== Prompt ==
The answer required is how many lines of the following entries contain the word "will", with no other words.

== Supplied material ==
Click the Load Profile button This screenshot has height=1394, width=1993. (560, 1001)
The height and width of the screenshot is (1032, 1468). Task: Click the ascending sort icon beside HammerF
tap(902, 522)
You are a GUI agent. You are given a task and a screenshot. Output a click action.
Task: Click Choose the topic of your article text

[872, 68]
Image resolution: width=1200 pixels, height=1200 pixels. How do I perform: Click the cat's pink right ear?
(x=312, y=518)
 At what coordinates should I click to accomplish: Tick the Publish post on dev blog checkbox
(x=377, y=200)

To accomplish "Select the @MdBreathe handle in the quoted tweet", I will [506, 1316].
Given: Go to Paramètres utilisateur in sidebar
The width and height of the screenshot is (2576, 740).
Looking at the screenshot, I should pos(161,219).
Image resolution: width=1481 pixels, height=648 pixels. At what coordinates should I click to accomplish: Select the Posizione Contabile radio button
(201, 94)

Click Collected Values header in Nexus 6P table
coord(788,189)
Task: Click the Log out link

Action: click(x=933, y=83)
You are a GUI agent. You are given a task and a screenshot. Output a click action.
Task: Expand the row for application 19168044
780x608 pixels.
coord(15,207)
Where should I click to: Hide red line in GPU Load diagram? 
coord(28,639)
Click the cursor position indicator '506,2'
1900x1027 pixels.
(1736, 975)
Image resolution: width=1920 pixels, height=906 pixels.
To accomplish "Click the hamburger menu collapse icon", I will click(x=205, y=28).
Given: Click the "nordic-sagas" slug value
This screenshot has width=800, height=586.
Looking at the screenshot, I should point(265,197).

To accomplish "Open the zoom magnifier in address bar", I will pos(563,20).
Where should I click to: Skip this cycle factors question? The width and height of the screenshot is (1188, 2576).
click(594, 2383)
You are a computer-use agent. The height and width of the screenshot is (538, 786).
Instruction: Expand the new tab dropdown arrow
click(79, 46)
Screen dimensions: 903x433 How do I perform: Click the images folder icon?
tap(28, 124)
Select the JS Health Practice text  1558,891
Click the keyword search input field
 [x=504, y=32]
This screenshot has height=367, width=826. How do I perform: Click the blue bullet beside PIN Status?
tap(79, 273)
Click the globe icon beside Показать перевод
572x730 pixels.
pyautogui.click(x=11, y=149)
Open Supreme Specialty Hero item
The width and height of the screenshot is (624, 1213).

== Task solution ==
3